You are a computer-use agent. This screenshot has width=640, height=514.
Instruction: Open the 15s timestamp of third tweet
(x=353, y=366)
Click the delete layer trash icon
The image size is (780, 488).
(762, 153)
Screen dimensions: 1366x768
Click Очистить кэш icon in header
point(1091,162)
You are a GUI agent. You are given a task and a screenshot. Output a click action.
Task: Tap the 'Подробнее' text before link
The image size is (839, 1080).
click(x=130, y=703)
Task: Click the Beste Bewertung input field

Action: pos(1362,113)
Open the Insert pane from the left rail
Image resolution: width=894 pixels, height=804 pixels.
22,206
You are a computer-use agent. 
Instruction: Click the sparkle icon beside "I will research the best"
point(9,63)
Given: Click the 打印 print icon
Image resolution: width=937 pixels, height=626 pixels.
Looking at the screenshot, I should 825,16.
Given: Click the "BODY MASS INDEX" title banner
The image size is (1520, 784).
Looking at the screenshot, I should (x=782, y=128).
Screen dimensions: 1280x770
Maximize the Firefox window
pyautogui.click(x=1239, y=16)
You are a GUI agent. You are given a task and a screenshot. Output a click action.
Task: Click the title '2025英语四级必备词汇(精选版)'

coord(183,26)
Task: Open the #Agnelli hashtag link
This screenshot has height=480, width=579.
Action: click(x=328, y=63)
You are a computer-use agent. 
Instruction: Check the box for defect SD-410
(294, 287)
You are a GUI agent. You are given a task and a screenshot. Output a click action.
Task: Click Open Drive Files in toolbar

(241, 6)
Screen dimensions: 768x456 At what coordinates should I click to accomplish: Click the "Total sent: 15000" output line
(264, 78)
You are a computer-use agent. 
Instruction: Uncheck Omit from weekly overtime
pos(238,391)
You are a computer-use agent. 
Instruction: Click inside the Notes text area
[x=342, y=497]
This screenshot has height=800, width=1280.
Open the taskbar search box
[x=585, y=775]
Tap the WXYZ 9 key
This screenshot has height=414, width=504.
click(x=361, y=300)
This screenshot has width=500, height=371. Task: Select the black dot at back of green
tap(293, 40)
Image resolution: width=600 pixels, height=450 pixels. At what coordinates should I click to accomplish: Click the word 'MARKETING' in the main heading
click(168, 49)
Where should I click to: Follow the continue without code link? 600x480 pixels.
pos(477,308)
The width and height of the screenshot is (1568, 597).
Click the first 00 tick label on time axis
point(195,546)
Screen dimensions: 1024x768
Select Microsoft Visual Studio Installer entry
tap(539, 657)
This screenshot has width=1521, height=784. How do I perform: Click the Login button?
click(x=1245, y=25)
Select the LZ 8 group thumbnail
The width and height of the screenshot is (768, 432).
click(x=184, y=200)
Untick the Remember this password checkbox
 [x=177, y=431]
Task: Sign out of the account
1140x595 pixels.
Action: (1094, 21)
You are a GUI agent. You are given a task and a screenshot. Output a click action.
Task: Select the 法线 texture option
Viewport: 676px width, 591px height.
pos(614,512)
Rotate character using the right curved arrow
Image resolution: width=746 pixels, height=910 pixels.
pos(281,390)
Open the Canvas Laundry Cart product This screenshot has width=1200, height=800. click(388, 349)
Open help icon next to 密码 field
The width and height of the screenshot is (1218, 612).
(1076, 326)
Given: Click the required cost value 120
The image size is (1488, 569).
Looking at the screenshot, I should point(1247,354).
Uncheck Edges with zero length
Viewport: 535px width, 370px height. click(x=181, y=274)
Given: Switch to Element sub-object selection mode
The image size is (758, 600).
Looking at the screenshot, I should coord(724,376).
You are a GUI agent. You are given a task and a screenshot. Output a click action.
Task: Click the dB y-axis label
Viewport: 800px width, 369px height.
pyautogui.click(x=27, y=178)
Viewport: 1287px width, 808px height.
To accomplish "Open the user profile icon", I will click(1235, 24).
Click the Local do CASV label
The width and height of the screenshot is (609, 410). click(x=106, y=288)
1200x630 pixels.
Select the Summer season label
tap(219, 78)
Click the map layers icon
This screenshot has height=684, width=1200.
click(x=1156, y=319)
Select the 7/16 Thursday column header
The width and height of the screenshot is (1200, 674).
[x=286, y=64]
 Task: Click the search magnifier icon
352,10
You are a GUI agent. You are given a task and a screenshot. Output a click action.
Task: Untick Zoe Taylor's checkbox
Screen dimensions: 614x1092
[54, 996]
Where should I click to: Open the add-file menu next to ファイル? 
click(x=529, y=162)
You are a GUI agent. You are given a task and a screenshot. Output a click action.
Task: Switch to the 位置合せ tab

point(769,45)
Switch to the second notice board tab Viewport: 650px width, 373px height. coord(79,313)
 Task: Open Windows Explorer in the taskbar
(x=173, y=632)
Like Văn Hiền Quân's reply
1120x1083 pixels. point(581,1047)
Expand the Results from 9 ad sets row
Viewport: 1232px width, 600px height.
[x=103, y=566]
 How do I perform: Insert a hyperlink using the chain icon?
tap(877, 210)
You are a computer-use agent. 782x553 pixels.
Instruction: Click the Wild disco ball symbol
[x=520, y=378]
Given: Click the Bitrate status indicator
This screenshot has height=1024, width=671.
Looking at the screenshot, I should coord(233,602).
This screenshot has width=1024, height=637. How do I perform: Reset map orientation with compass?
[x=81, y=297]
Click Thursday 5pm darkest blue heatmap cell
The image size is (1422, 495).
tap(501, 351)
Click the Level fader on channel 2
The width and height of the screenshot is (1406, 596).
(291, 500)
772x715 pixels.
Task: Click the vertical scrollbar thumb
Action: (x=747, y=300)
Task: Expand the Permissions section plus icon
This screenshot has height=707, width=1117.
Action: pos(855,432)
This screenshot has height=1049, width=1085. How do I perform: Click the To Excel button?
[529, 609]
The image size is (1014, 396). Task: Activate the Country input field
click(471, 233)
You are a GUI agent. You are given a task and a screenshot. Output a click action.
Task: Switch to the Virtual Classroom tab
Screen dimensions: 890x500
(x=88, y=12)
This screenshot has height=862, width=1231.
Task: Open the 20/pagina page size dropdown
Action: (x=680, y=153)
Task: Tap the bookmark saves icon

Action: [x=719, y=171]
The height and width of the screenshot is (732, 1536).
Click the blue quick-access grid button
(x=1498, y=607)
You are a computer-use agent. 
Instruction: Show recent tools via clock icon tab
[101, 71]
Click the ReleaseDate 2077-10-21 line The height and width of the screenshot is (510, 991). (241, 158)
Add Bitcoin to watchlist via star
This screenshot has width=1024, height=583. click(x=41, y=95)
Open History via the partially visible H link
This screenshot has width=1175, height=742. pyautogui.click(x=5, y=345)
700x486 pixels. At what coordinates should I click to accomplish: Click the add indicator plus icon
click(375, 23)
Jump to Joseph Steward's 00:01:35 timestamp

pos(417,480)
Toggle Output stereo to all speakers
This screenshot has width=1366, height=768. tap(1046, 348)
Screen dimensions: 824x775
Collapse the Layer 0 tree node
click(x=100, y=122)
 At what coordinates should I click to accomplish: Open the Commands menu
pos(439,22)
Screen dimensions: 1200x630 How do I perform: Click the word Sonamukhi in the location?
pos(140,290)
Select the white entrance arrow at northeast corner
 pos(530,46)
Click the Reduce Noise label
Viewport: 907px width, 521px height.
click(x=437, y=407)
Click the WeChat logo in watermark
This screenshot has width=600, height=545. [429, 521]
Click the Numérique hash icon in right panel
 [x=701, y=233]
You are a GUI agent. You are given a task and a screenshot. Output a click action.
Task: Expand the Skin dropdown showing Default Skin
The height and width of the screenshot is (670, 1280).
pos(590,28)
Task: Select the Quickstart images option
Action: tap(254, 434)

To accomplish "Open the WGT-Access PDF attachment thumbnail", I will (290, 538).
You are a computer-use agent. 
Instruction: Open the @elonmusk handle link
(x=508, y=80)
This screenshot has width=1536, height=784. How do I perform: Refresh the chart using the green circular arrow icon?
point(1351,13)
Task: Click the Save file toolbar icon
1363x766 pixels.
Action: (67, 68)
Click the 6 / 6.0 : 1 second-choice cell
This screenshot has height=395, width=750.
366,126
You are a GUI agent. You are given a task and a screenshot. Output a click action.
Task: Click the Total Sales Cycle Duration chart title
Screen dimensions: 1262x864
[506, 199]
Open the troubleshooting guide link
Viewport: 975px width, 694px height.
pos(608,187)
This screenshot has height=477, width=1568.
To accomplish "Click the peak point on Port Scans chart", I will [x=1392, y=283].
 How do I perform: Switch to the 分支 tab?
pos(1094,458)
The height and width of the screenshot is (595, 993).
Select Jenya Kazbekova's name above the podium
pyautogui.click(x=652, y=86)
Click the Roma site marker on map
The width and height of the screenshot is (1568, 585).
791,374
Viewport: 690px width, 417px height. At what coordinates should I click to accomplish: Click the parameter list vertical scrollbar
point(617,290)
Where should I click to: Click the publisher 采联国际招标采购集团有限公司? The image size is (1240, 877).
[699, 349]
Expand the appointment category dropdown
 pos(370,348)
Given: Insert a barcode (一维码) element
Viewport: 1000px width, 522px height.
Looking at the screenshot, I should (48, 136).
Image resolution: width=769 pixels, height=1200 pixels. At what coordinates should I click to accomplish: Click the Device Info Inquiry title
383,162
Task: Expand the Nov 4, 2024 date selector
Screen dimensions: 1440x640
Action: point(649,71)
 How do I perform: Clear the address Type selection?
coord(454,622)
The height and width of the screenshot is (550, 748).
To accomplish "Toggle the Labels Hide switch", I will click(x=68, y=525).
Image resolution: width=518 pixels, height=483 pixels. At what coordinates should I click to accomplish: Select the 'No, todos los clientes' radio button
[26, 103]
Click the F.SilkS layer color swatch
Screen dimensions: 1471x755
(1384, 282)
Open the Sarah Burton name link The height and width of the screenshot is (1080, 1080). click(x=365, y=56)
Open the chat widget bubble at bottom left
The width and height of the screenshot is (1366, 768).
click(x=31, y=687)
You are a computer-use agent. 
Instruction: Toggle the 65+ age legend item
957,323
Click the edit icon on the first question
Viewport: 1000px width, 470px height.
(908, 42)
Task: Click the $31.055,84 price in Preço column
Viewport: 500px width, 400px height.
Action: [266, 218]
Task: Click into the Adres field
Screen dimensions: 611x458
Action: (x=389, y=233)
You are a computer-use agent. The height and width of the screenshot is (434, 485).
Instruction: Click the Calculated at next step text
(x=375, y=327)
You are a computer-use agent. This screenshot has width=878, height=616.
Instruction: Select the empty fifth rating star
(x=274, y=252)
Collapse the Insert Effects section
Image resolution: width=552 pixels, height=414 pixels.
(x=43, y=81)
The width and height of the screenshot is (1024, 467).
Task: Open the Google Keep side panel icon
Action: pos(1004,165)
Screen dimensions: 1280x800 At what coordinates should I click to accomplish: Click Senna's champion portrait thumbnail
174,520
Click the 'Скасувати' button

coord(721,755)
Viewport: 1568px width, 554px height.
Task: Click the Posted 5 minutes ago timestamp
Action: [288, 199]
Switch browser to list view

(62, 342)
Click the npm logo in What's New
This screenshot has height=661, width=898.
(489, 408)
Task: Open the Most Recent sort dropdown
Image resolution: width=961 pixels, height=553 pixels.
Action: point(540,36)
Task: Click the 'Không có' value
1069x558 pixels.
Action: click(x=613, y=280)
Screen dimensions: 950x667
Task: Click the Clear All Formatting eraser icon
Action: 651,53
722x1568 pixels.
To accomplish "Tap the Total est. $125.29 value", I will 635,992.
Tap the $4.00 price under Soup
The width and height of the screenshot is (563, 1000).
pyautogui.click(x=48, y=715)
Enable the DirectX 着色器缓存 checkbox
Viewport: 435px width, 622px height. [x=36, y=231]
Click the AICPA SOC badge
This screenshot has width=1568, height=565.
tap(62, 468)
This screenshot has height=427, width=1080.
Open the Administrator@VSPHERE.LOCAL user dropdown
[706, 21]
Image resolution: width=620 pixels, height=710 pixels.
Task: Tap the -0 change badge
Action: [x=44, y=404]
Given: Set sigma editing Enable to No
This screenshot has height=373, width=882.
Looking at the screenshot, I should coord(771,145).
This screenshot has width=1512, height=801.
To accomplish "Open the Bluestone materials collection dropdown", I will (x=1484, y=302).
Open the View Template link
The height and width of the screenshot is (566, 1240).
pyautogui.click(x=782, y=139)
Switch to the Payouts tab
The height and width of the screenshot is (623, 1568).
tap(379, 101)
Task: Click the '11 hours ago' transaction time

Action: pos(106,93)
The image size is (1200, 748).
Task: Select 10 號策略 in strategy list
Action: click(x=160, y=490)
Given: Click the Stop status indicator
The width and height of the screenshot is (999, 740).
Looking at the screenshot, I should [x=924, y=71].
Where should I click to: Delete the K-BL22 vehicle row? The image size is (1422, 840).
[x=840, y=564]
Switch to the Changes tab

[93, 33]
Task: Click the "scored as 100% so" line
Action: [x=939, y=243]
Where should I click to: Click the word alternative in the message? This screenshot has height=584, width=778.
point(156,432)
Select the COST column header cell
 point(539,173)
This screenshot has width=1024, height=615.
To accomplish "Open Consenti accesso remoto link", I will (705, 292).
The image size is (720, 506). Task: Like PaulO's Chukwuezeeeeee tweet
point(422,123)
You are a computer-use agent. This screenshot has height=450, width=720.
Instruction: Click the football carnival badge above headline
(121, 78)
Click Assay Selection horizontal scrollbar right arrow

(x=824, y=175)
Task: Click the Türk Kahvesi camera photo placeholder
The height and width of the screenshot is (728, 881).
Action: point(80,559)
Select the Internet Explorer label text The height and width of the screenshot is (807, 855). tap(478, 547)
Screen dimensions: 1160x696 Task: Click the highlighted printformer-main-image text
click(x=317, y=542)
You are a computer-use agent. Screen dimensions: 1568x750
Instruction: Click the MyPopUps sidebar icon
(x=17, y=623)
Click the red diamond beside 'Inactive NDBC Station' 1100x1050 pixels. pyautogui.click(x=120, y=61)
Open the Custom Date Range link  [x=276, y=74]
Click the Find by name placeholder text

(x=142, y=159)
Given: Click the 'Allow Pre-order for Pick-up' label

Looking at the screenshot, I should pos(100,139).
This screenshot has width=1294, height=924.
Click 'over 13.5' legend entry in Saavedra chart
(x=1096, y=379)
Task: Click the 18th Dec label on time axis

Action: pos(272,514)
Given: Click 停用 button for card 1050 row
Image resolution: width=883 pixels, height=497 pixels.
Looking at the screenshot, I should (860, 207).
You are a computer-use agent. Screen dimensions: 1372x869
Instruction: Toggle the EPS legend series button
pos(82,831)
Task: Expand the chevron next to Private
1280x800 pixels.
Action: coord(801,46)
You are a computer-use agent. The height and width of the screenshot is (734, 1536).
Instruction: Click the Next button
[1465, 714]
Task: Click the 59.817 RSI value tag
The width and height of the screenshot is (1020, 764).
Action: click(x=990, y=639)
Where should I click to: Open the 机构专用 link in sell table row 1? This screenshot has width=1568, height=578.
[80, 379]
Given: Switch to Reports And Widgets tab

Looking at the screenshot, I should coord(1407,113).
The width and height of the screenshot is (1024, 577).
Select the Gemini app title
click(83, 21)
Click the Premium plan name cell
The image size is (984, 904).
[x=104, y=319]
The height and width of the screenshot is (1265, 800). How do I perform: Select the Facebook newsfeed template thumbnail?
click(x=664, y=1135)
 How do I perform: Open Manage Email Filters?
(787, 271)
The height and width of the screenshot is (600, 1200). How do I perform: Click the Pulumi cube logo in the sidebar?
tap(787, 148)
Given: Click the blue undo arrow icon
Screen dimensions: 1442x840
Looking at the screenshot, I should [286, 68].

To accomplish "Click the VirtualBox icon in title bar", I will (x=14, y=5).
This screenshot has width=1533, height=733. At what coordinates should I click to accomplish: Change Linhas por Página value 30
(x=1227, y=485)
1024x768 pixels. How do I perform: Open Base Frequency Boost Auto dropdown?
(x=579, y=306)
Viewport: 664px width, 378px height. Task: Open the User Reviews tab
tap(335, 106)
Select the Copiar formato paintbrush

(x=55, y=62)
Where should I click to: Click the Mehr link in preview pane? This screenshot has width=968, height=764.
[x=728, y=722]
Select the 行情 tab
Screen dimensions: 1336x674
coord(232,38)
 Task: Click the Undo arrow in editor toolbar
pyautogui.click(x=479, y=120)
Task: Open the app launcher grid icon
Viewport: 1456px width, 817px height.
******
• **ACTIVITY**: Wherever the string "status" appears in a line of the records above, copy that line.

• **WRITTEN RESPONSE**:
Given: Click the Bitrate status indicator
Given: Click the Stop status indicator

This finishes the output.